### What is required
Restate, word for word and with no pictures, the stretch of lines in the data below that begins at the line with "The image size" and ends at the line with "Image resolution: width=1200", inclusive.

### Dataset entries
========================================

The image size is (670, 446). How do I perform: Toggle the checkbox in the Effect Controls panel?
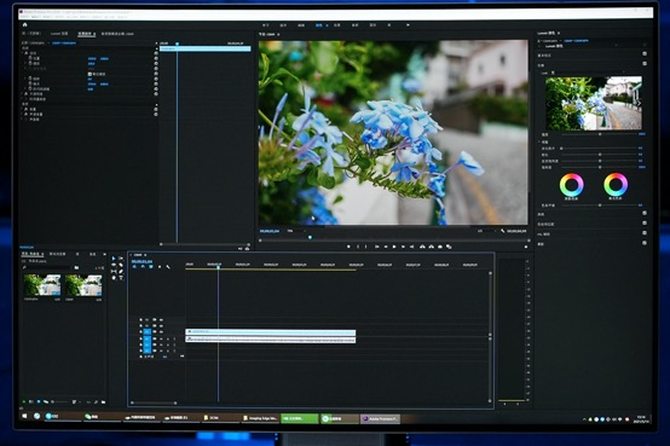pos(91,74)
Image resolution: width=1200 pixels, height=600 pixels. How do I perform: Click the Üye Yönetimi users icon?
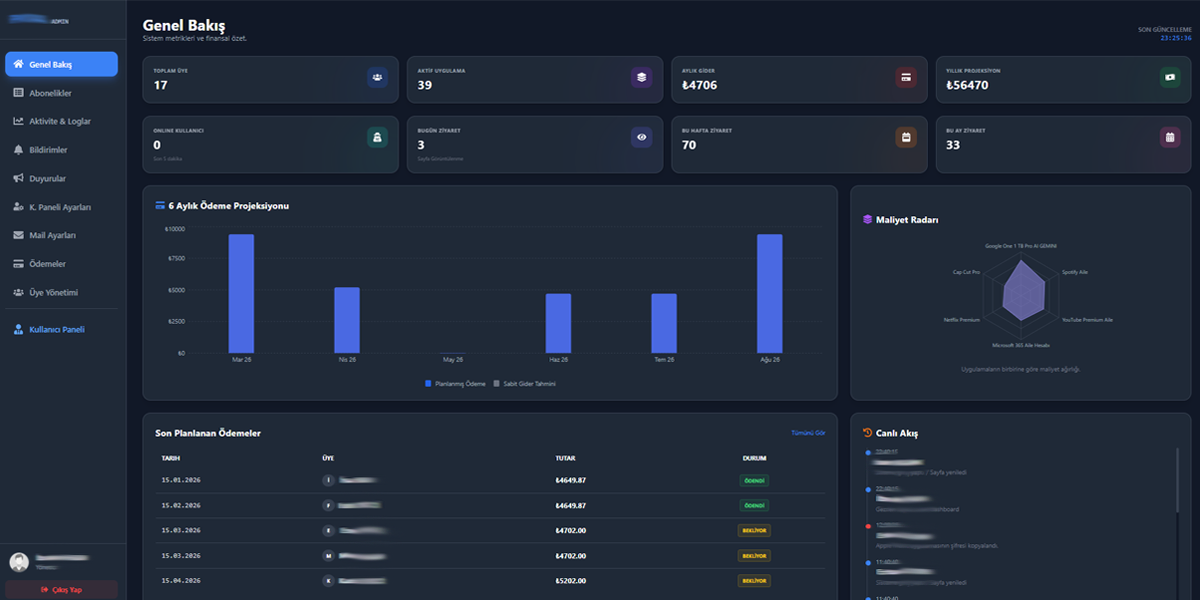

========================================

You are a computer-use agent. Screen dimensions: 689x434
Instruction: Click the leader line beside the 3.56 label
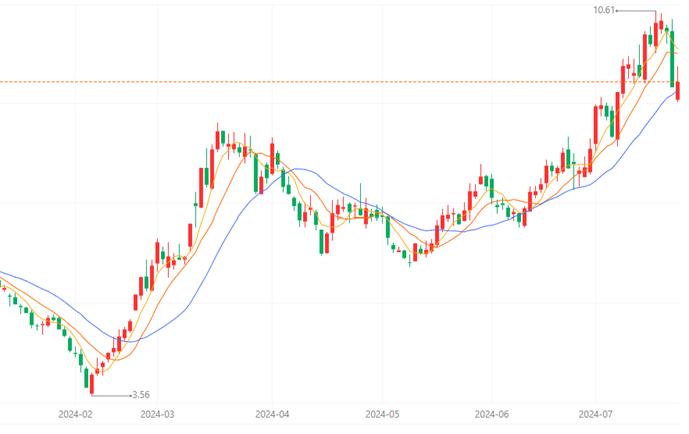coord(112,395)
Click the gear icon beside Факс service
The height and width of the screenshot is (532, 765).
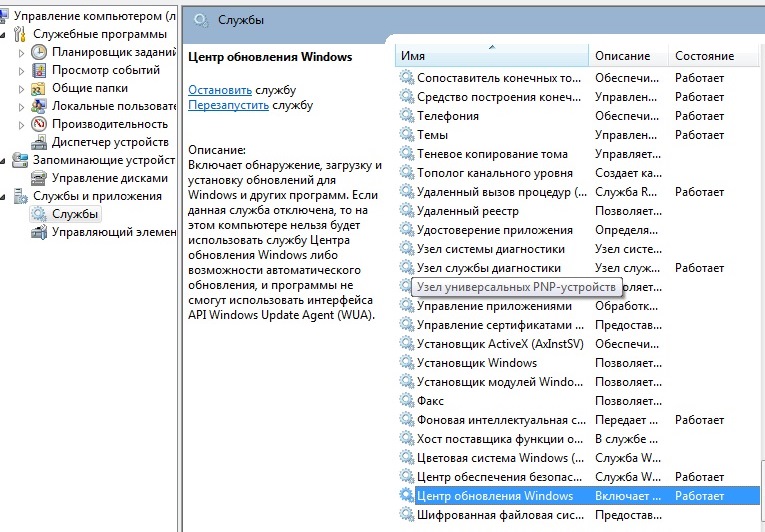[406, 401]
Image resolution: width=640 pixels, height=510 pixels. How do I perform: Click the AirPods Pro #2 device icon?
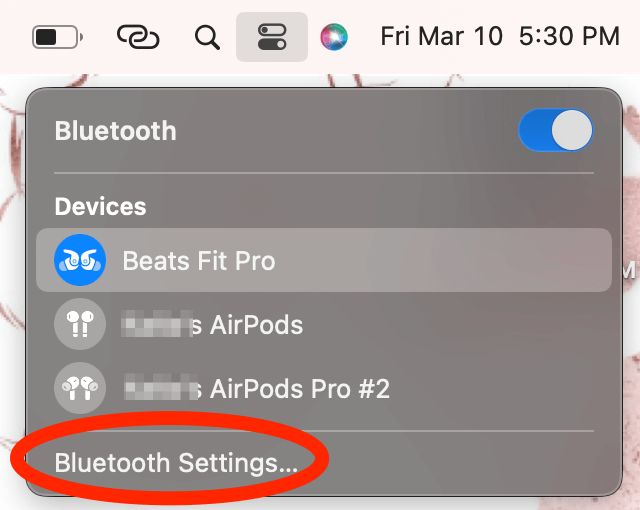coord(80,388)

========================================

### Response for this exercise
The image size is (670, 446). How do I perform: Toggle the checkbox in the Effect Controls panel?
pos(91,74)
Image resolution: width=1200 pixels, height=600 pixels. How do I perform: Click the Üye Yönetimi users icon?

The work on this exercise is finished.